__WHAT YOU ARE ASKED TO DO__. Copy the items word for word, starting at the line that contains "What do you see at coordinates (296, 362)" and ending with the last line of the items. Leave the pictures out of your copy.

__SUPPLIED MATERIAL__.

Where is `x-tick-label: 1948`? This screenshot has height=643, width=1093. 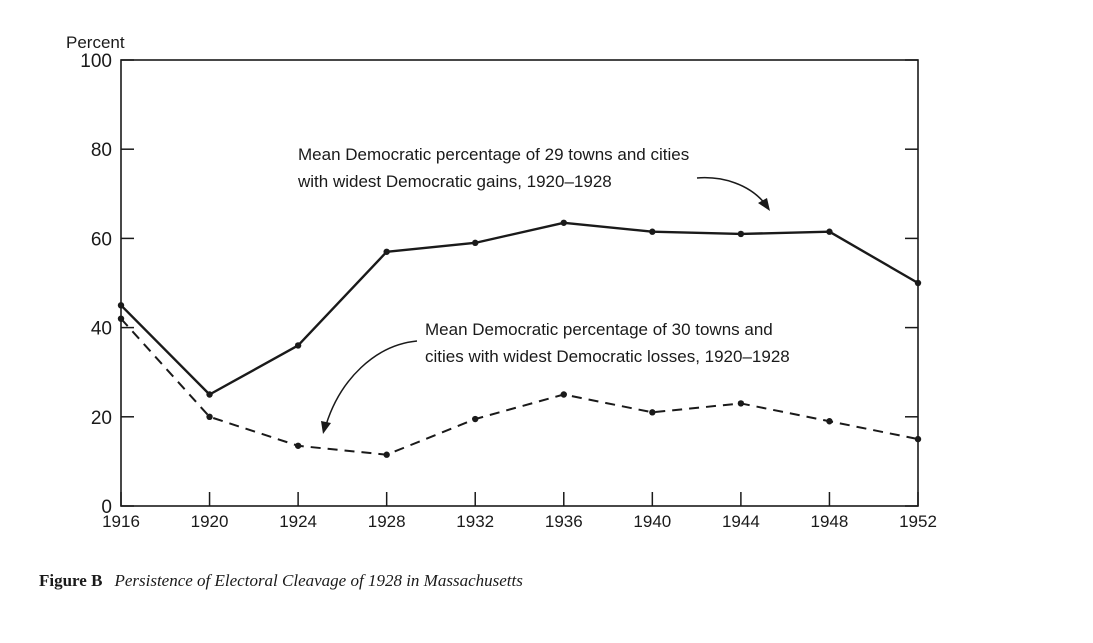
x-tick-label: 1948 is located at coordinates (830, 522).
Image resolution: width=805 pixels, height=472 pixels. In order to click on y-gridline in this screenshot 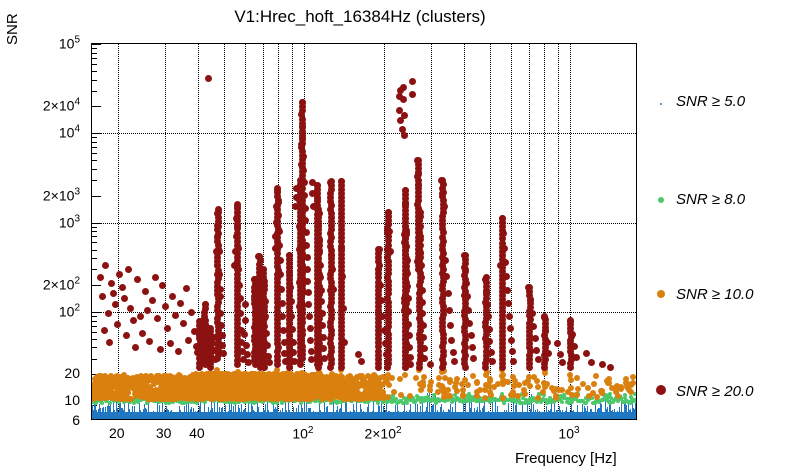, I will do `click(364, 312)`.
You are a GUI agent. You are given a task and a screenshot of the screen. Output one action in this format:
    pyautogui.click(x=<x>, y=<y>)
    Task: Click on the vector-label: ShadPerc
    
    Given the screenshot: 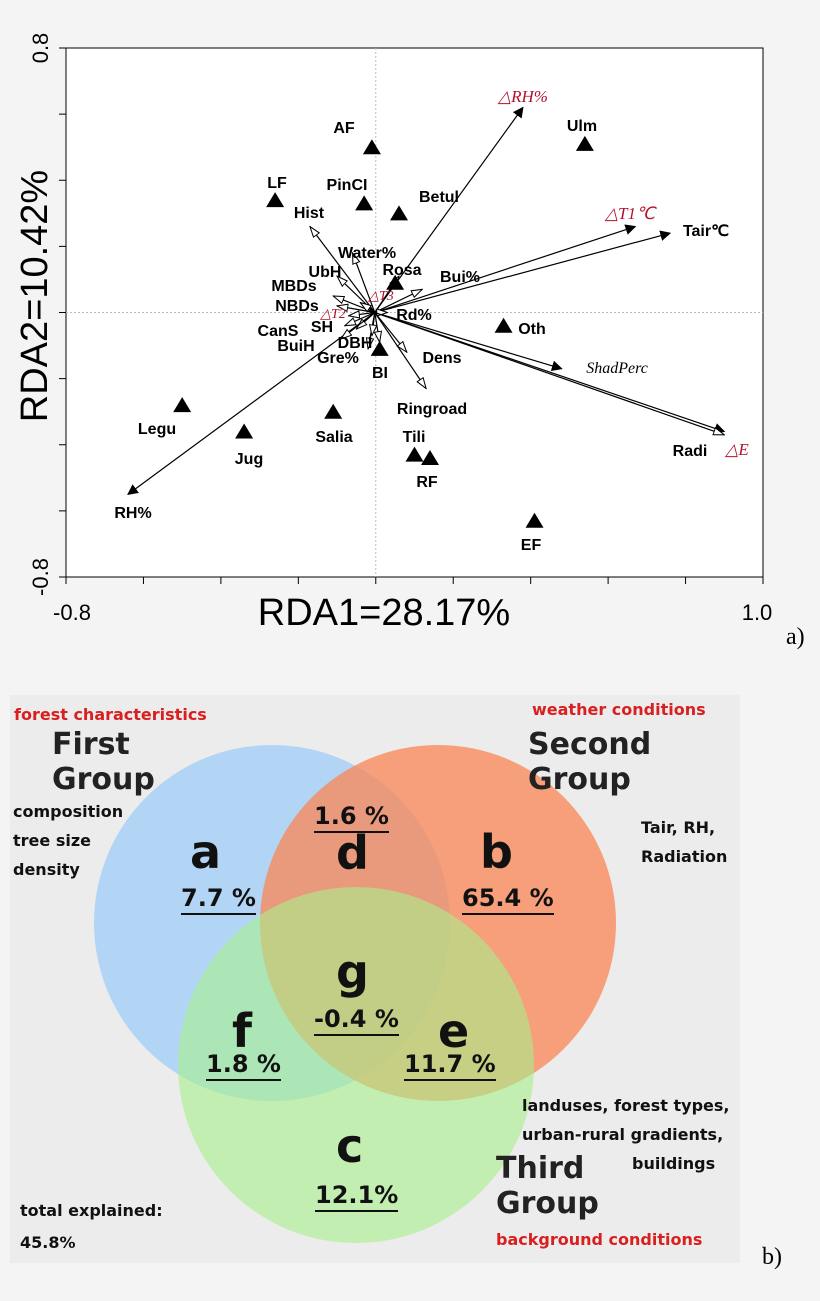 What is the action you would take?
    pyautogui.click(x=617, y=368)
    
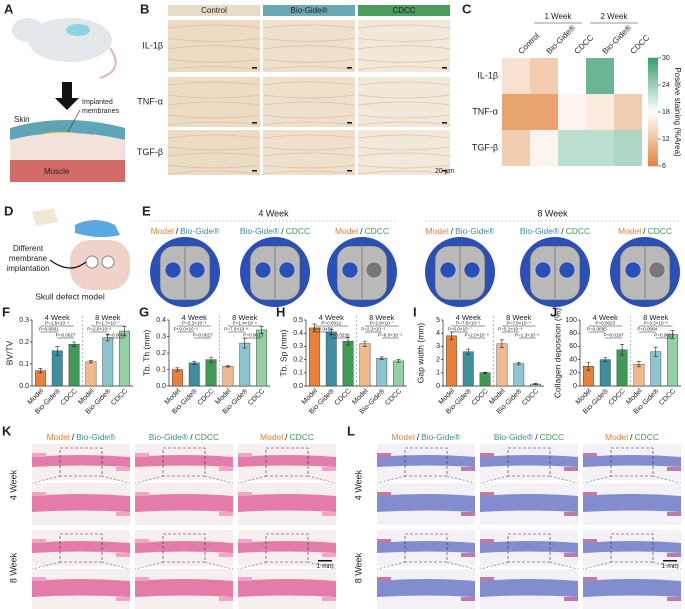 The image size is (685, 609). Describe the element at coordinates (28, 30) in the screenshot. I see `rat-head` at that location.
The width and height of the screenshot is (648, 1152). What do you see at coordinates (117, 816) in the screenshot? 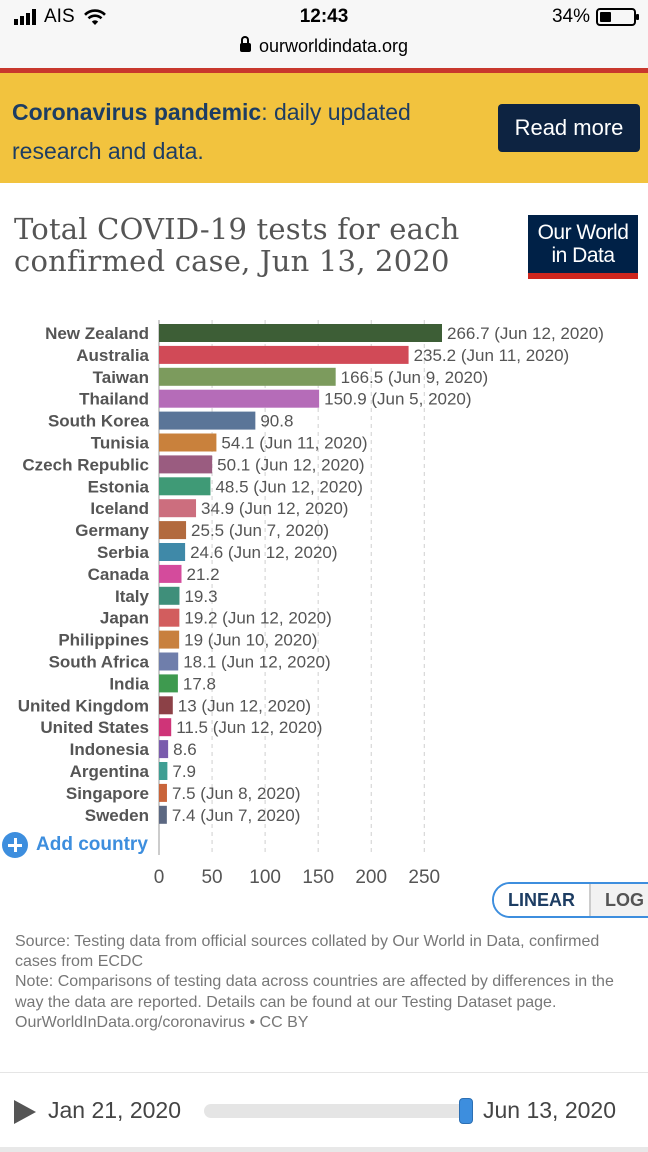
I see `category-label: Sweden` at bounding box center [117, 816].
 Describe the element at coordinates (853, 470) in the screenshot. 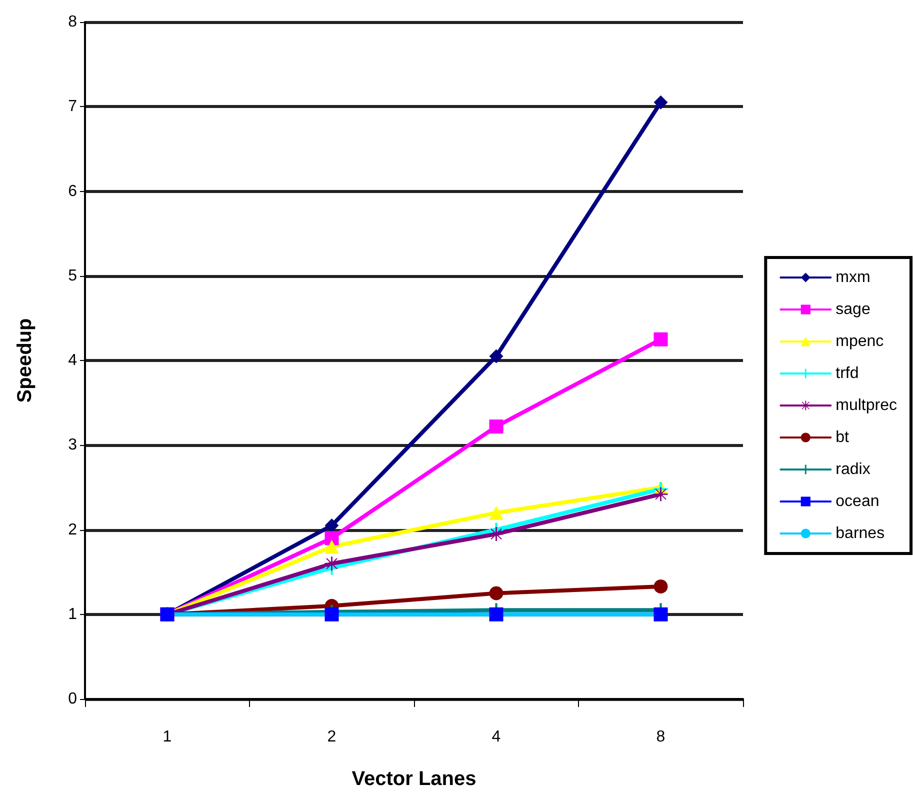

I see `legend-label: radix` at that location.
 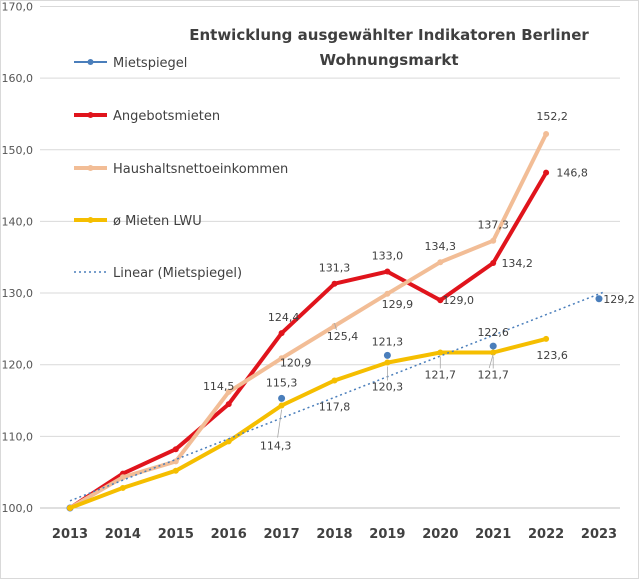 What do you see at coordinates (296, 362) in the screenshot?
I see `data-label: 120,9` at bounding box center [296, 362].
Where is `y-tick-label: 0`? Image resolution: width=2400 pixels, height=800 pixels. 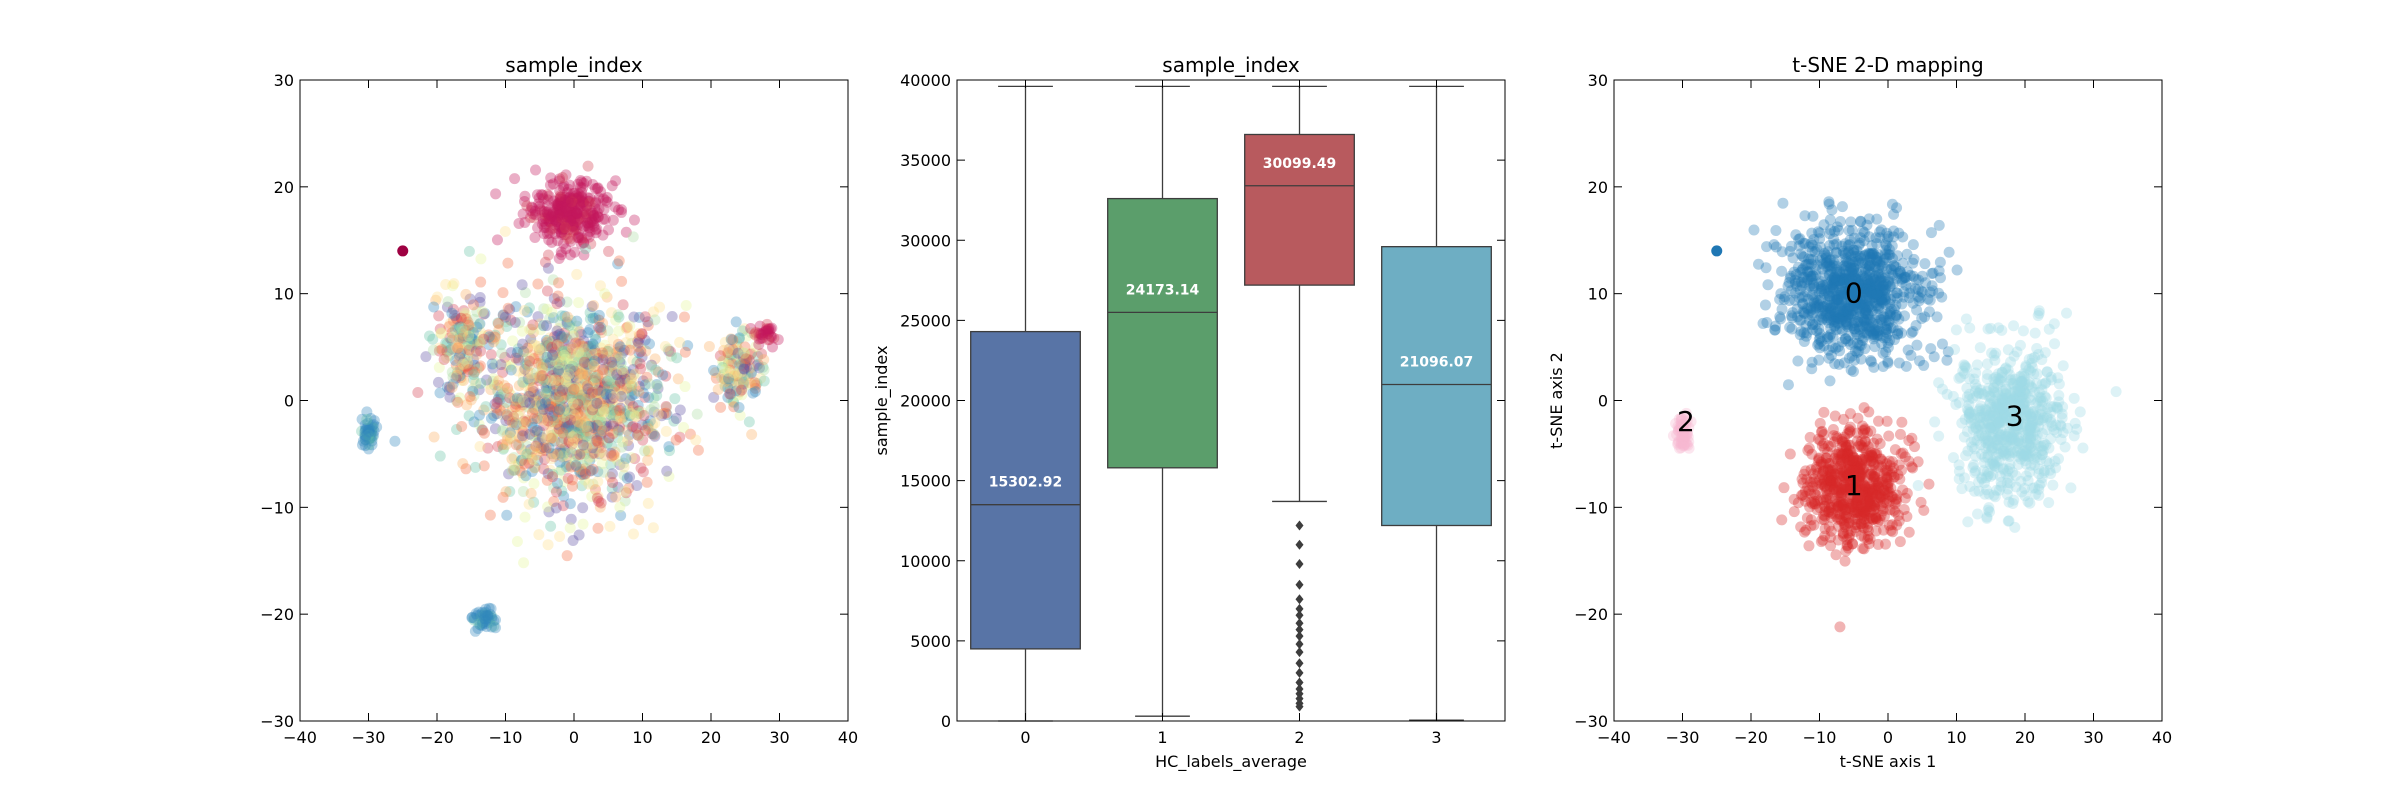
y-tick-label: 0 is located at coordinates (289, 402).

__TASK OUTPUT__.
  What do you see at coordinates (296, 362) in the screenshot?
I see `data-label: 120,9` at bounding box center [296, 362].
Where is `y-tick-label: 0`? Image resolution: width=2400 pixels, height=800 pixels. 
y-tick-label: 0 is located at coordinates (289, 402).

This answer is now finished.